| ЧТО ТРЕБУЕТСЯ |
Воспроизведите без изменений часть приведённого ниже текста о подготовке Берлинской операции: начните со слов «Штеменко описывает ситуацию» и продолжайте вплоть до слов «Люббен… и оборвал.».

| ФРАГМЕНТ ТЕКСТА |
+ + + + +

Штеменко описывает ситуацию более определённо: «Сталин пошёл на компромисс: он не отказался полностью от своей идеи, но и не отверг начисто соображений И. С. Конева, поддержанных Генштабом. На карте, отражавшей замысел операции, Верховный молча зачеркнул ту часть разгранлинии, которая отрезала 1-й Украинский фронт от Берлина, доведя её до населённого пункта Люббен… и оборвал.
— Кто первым ворвётся, тот пусть и берёт Берлин, — заявил он нам потом».
На следующее же утро после утверждения директив Ставки Жуков и Конев поспешили вылететь из Москвы — каждый на свой фронт — с двухминутным интервалом. Причины для спешки были. «Продолжительность операции планировалась всего двенадцать-пятнадцать дней, чтобы не дать противнику возможности получить передышку, затянуть операцию или уйти из-под наших ударов. А на подготовку оставалось всего двенадцать суток. Нам приходилось считаться с тем, что, встав наконец перед необходимостью испить до дна горечь военного поражения, фашистские руководители предпочтут сдать Берлин американцам и англичанам, перед ними будут открывать путь, а с нами будут жестоко, до последнего солдата, сражаться. Планируя предстоящую операцию, мы трезво учитывали эту перспективу. Кстати говоря, потом она на наших глазах превратилась в реальную действительность», — замечал Конев.
Затем настала очередь определить задачи 2-го Белорусского фронта Маршала Советского Союза Константина Константиновича Рокоссовского, который ещё продолжал бои в Восточной Померании. «В первых числах апреля меня вызвали в Ставку», — писал Рокоссовский. 6 апреля была издана директива 2-му Белорусскому фронту. В овладении Берлином непосредственно он не участвовал, наступая на запад севернее столицы Германии для разгрома сильной штеттинской группировки противника.
Перед Рокоссовским стояла непростая задача, которую он описывал так: «По решению Ставки нашему фронту следовало в кратчайшие сроки перегруппировать войска на запад, на штеттин-ростокское направление… Только вчера войска наступали на восток, сейчас им нужно было повернуть на запад и форсированным маршем преодолеть 300–350 км, пройти по местам, где только что закончились ожесточённые сражения... а работы по расчистке дорог и восстановлению переправ через многочисленные реки, речки и каналы только начинались. На железных дорогах не хватало подвижного состава, а полотно и мосты были в таком состоянии, что поезда тащились со скоростью пешехода. И вот в таких условиях надо было передислоцировать сотни тысяч людей, тысячи орудий, перевезти десятки тысяч тонн боеприпасов и уйму другого имущества».

+ + + + +

| ИСХОДНЫЙ ПЕРЕЧЕНЬ |
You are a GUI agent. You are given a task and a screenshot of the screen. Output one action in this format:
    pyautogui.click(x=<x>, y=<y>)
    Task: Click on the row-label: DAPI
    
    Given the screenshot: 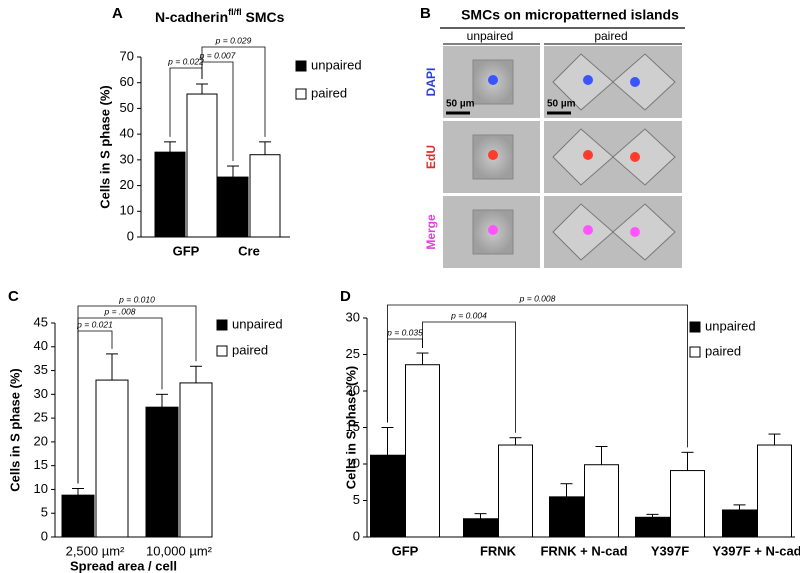 What is the action you would take?
    pyautogui.click(x=431, y=82)
    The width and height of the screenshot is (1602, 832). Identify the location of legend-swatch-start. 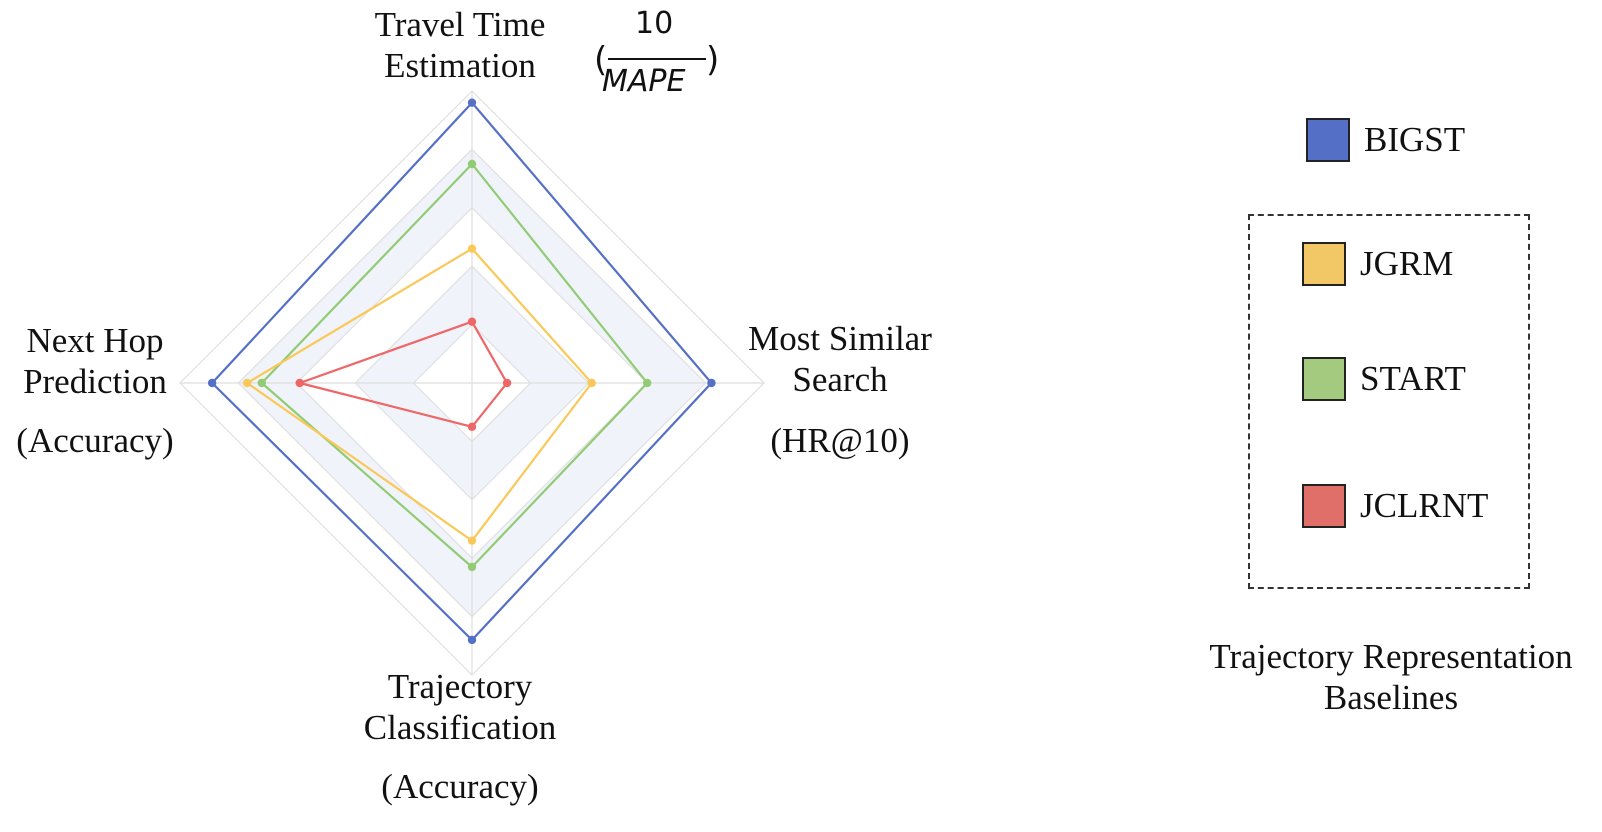
(1324, 379).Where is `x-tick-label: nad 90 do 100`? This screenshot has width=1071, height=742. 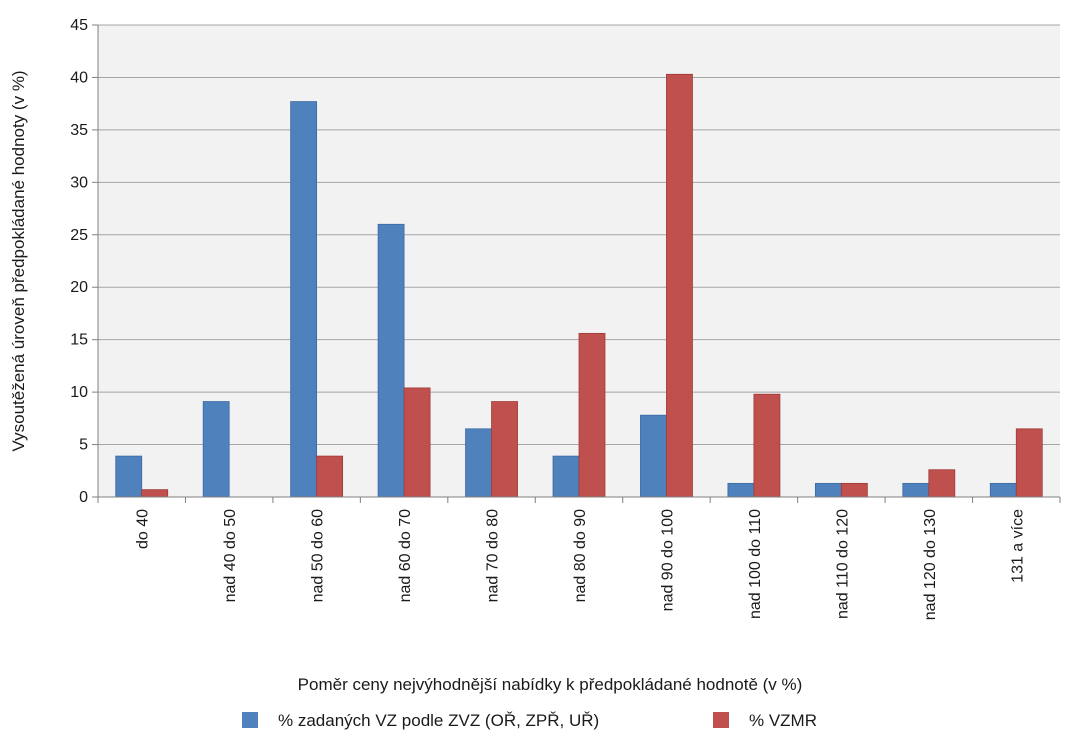 x-tick-label: nad 90 do 100 is located at coordinates (668, 560).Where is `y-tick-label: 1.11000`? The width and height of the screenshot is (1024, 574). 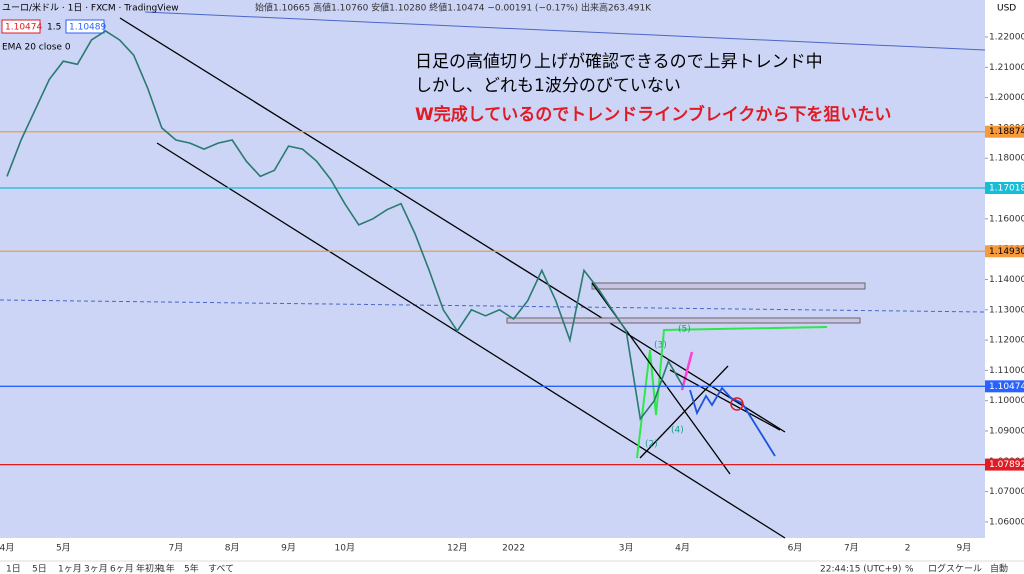 y-tick-label: 1.11000 is located at coordinates (1006, 371).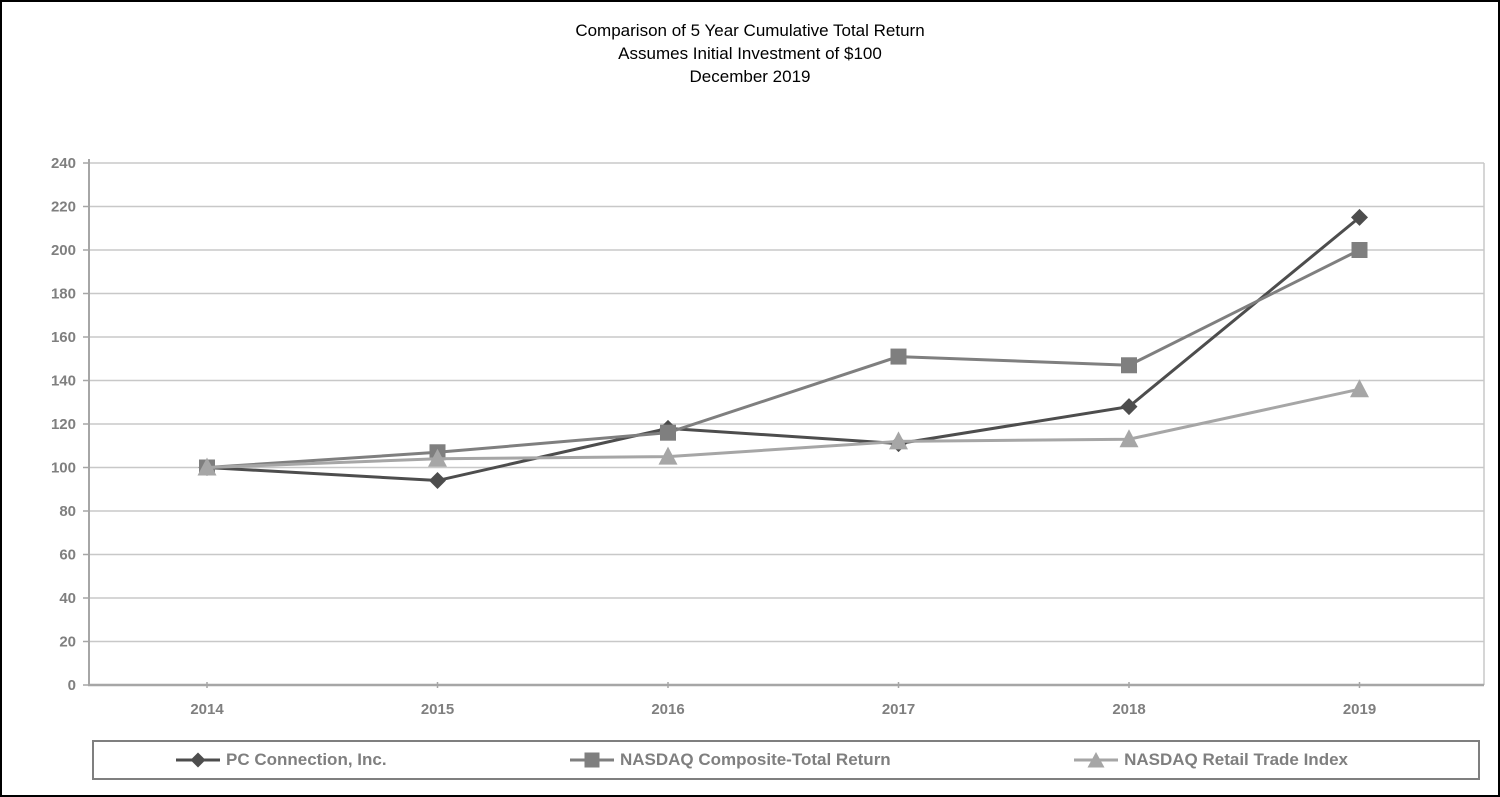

+ + + + +

| ПИСЬМЕННЫЙ ОТВЕТ |
Штеменко описывает ситуацию более определённо: «Сталин пошёл на компромисс: он не отказался полностью от своей идеи, но и не отверг начисто соображений И. С. Конева, поддержанных Генштабом. На карте, отражавшей замысел операции, Верховный молча зачеркнул ту часть разгранлинии, которая отрезала 1-й Украинский фронт от Берлина, доведя её до населённого пункта Люббен… и оборвал.